[Quoted passage — start]

The inside track on Outsider Art — the artists to know
American Folk Art and Outsider Art specialist Cara Zimmerman profiles the artists every aspiring collector should know about — with selected works from the Outsider and Vernacular Art sale on 21 January at Christie’s in New York
First coined by the critic Roger Cardinal in 1972, the term ‘Outsider Art’ was originally employed as a synonym for ‘Art Brut’, a label created by Jean Dubuffet in the 1940s to describe art formed beyond the boundaries of the mainstream art world.
In the ensuing decades the label has broadened to encompass work by artists who have not had any formal training, and who have never been part of the art establishment. Some of those described as outsiders have come from difficult circumstances, having experienced poverty or mental illness.
In recent years the popularity of Outsider Art has increased with both collectors and exhibitors, and it has featured in auctions and international exhibitions. Given its raw, democratic origins, Outsider Art has a universal appeal. Not only does the work transcend genres, it also serves as a powerful mirror of the artist’s state of mind and of the time in which he or she lived. ‘It is impossible to get Outsider Art that is removed emotionally and personally from its maker,’ says specialist Cara Zimmerman.
Here, Zimmerman lists key artists for collectors to look out for, with selected works from our Outside Art sale on 21 January in New York, and previous standout pieces offered at Christie’s.

[Quoted passage — finish]
[Data — start]

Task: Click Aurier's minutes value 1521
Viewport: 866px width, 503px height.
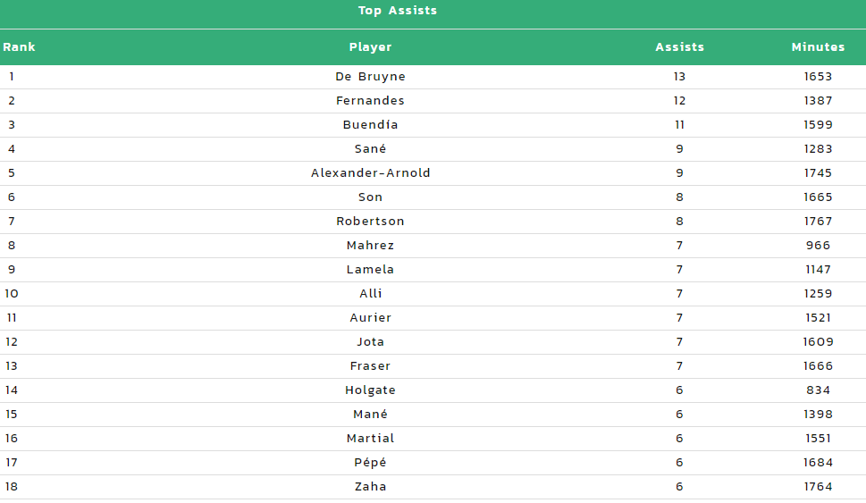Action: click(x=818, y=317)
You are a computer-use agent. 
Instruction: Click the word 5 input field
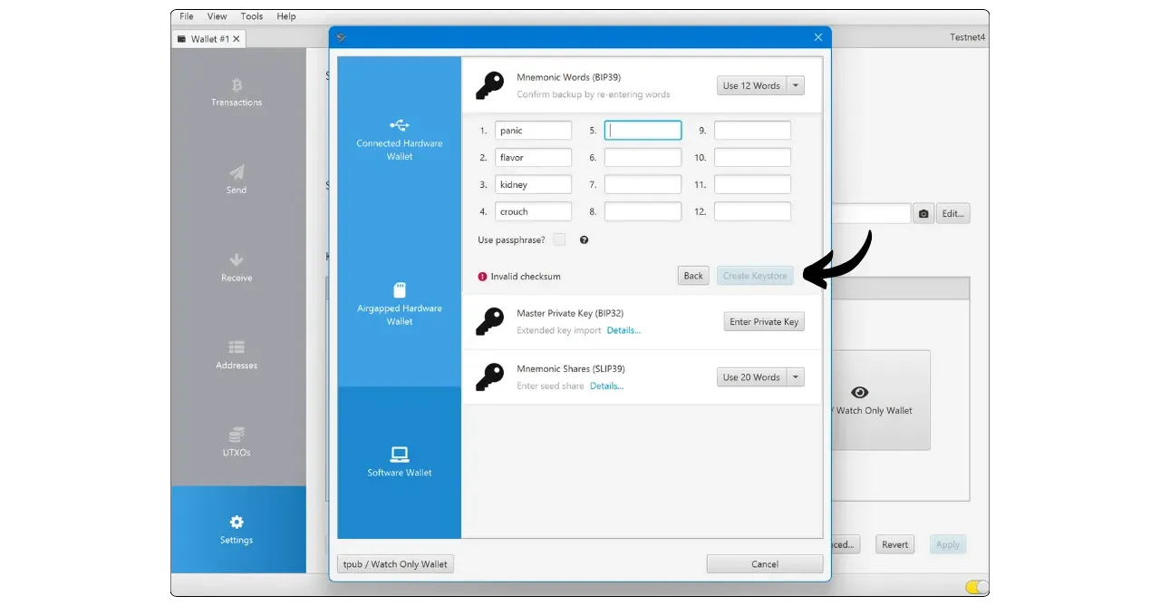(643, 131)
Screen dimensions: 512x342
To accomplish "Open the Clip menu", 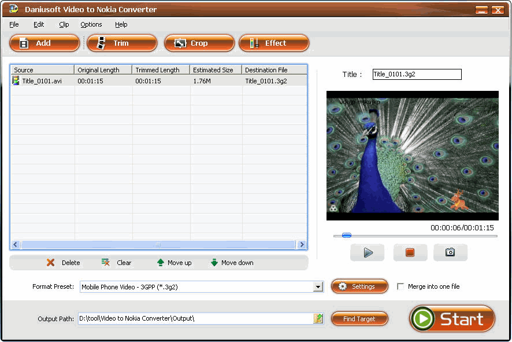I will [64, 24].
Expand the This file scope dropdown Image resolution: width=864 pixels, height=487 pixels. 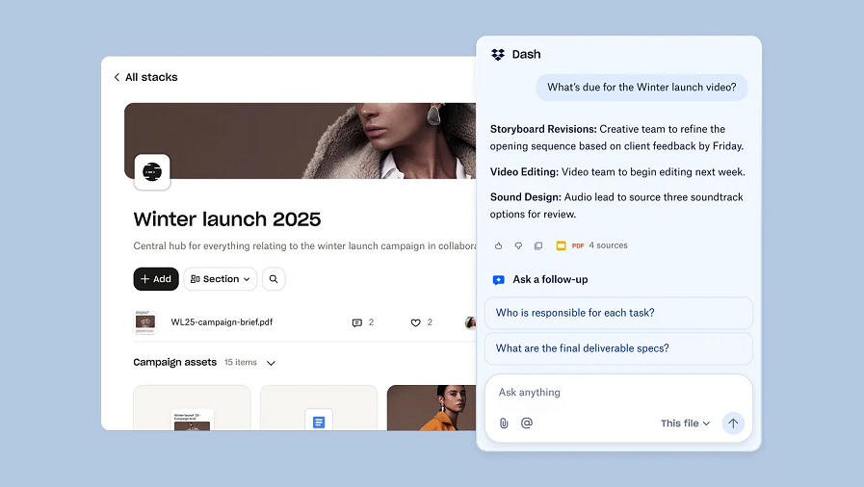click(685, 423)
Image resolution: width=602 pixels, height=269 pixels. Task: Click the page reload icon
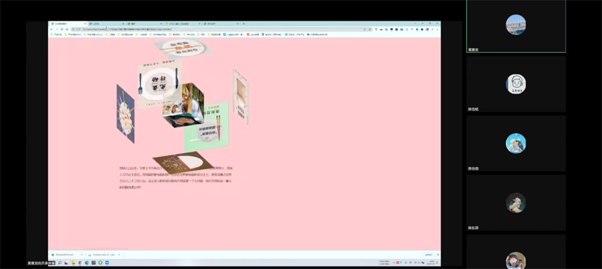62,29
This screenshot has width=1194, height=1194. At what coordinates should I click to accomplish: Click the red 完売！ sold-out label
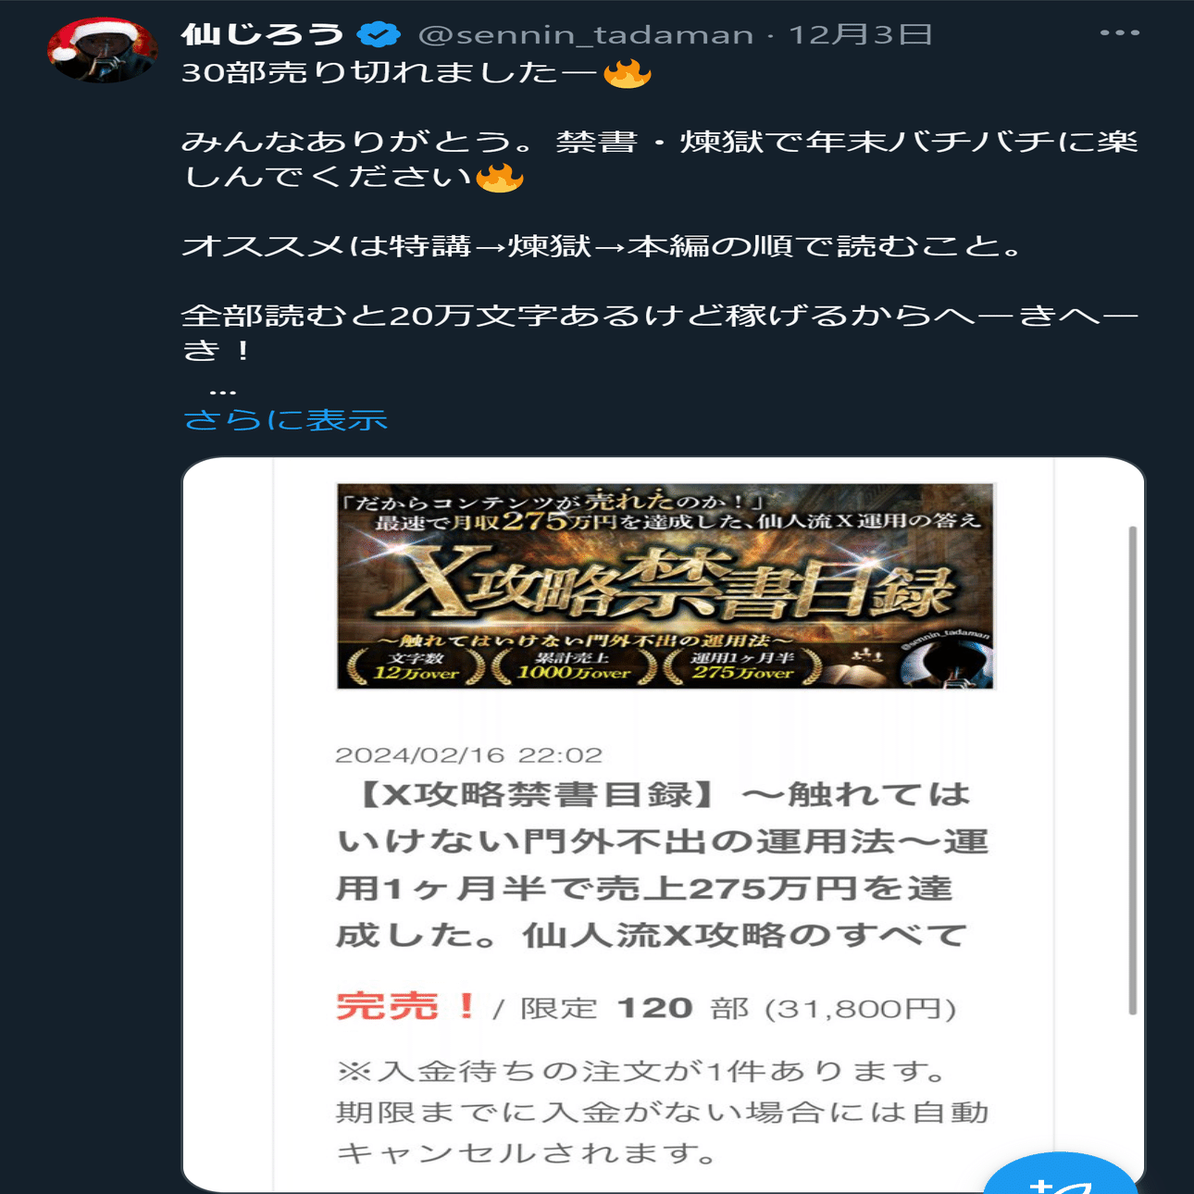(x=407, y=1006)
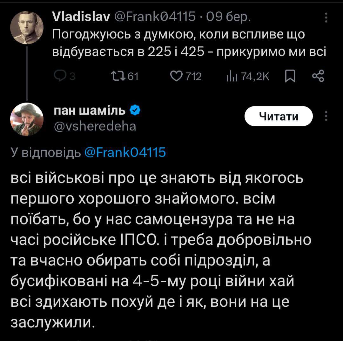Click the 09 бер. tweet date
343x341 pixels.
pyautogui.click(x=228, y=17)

[Data — finish]

**How to complete this task**
Do these statements agree with the Outsider Art article above? For each, answer yes or no and quote the deciding words. (a) Jean Dubuffet first coined the term "Outsider Art." (b) The label "Art Brut" was created in the 1940s. (c) The Outsider and Vernacular Art sale takes place on 21 January in New York.

**Expected answer**
(a) No: "First coined by the critic Roger Cardinal in 1972, the term ‘Outsider Art’"
(b) Yes: "a label created by Jean Dubuffet in the 1940s"
(c) Yes: "the Outsider and Vernacular Art sale on 21 January at Christie’s in New York"